Uma compreensão avançada da fabricação de ferramentas e a capacidade de aplicá-la a diferentes materiais sugere que os ancestrais humanos antigos tinham habilidades cognitivas maiores do que se acreditava anteriormente, afirmaram os pesquisadores.

Descobertas anteriores de ferramentas ósseas ocorreram em casos isolados na Europa e Ásia, mas os 27 ossos encontrados na Garganta de Olduvai parecem implicar uma produção em massa, segundo os autores do estudo. Enquanto os conjuntos de ferramentas ósseas encontrados posteriormente na Europa, datados de 400 mil anos atrás, são muito mais refinados, as ferramentas da Garganta de Olduvai eram mais eficazes para tarefas pesadas, comentou Njau.

Mistérios que permanecem: uso e criadores

Embora não haja evidência direta que mostre como as ferramentas eram utilizadas, os pesquisadores acreditam que os hominídeos as empregavam para descarnar carcaças de animais em busca de alimento e para produzir novas ferramentas.

Os pesquisadores também não sabem qual espécie específica de ancestral humano fabricou as ferramentas, pois nenhum resto de hominídeo foi encontrado junto com os ossos. No entanto, pesquisas anteriores realizadas no local sugeriram que o Homo erectus e a espécie de hominídeo Paranthropus boisei viviam na região.

Os ancestrais humanos provavelmente foram inspirados a fazer ferramentas de osso devido à abundância de carcaças de animais disponíveis na paisagem, especialmente durante migrações sazonais, explicou Njau, enquanto rochas podem ter sido mais difíceis de encontrar, dependendo de onde os hominídeos viviam. Mas ferramentas ósseas são mais escassas no registro arqueológico porque material orgânico como osso pode se degradar mais facilmente, acrescentou.

Implicações para nossa compreensão da evolução humana

A Dra. Briana Pobiner, paleoantropóloga e cientista de pesquisa no Programa de Origens Humanas do Museu Nacional de História Natural do Smithsonian, que não participou do estudo, ressaltou que a pesquisa sublinha a importância que ferramentas feitas de materiais diferentes da pedra tiveram para nossos ancestrais – e como estes artefatos podem ser “essencialmente arqueologicamente invisíveis”.

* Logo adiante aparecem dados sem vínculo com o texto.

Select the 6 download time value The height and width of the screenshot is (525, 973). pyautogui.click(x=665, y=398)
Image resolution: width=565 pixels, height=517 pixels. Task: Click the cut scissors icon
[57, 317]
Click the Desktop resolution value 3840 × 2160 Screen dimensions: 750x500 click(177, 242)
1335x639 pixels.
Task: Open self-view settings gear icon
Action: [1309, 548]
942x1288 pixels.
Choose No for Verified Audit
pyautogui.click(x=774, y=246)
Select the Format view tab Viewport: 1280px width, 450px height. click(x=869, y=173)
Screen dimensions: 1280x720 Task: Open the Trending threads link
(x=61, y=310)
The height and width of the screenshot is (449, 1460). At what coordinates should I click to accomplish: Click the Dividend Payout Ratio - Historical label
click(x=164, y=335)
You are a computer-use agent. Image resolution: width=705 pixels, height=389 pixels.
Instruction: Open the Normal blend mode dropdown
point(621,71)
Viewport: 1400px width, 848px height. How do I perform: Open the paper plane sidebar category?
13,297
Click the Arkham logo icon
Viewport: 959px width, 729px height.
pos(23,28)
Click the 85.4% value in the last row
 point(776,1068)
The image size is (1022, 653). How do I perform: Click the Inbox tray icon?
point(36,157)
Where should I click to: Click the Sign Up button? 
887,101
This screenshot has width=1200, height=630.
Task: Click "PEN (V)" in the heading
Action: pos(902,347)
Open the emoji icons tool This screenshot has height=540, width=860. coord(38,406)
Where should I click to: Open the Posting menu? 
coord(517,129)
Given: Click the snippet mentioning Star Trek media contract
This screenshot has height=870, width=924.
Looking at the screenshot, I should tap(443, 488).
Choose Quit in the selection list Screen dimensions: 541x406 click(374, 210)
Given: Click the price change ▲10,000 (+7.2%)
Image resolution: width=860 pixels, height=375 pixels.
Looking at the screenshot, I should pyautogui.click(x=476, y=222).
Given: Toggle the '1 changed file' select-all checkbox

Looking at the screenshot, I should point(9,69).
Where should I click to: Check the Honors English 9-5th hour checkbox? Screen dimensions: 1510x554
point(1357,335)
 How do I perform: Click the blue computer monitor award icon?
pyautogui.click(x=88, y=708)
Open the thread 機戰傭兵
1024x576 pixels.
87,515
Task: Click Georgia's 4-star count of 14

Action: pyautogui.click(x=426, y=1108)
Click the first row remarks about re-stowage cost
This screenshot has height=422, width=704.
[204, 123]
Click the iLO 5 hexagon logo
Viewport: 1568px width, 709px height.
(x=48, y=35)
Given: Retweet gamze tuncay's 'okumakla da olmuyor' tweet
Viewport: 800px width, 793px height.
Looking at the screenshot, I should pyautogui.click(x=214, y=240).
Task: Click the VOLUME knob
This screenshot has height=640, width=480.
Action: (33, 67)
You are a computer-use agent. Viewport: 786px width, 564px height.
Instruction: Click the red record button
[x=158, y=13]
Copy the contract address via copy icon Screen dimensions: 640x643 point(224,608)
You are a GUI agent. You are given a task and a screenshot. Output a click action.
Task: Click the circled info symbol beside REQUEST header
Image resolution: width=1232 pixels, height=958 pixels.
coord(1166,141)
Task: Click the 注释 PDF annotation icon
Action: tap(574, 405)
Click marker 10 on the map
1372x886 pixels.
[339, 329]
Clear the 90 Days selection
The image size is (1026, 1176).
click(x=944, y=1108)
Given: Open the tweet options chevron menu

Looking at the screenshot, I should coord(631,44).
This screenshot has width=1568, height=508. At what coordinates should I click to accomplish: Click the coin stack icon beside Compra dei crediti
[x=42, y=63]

“O fato de haver uma coleção de 27 ferramentas ósseas, e não apenas uma ou algumas, sugere que os hominídeos de 1,5 milhão de anos atrás (pelo menos neste local) eram capazes de transferir com sucesso seu conhecimento de como lascar pedra para lascar osso”, disse Pobiner. “Para mim, isso sinaliza que a fabricação de ferramentas estava se tornando uma parte cada vez mais importante da vida de nossos ancestrais. E, mais uma vez, deveríamos estar procurando em coleções de museus mais evidências do comportamento hominídeo – neste caso, fabricação de ferramentas ósseas – mais cedo do que poderíamos ter esperado anteriormente.”

Quando olhamos para o céu estrelado, muitas vezes nos perguntamos sobre a existência de inteligência em outros mundos. Esta descoberta nos lembra que, muito antes de sonharmos com as estrelas, nossos ancestrais já demonstravam uma engenhosidade notável aqui mesmo na Terra, adaptando materiais disponíveis para criar tecnologias que os ajudariam a sobreviver e, eventualmente, a prosperar em um mundo desafiador. Assim como as pedras que eles transformaram em ferramentas, os ossos agora nos contam uma história ainda mais antiga sobre nossa jornada evolutiva.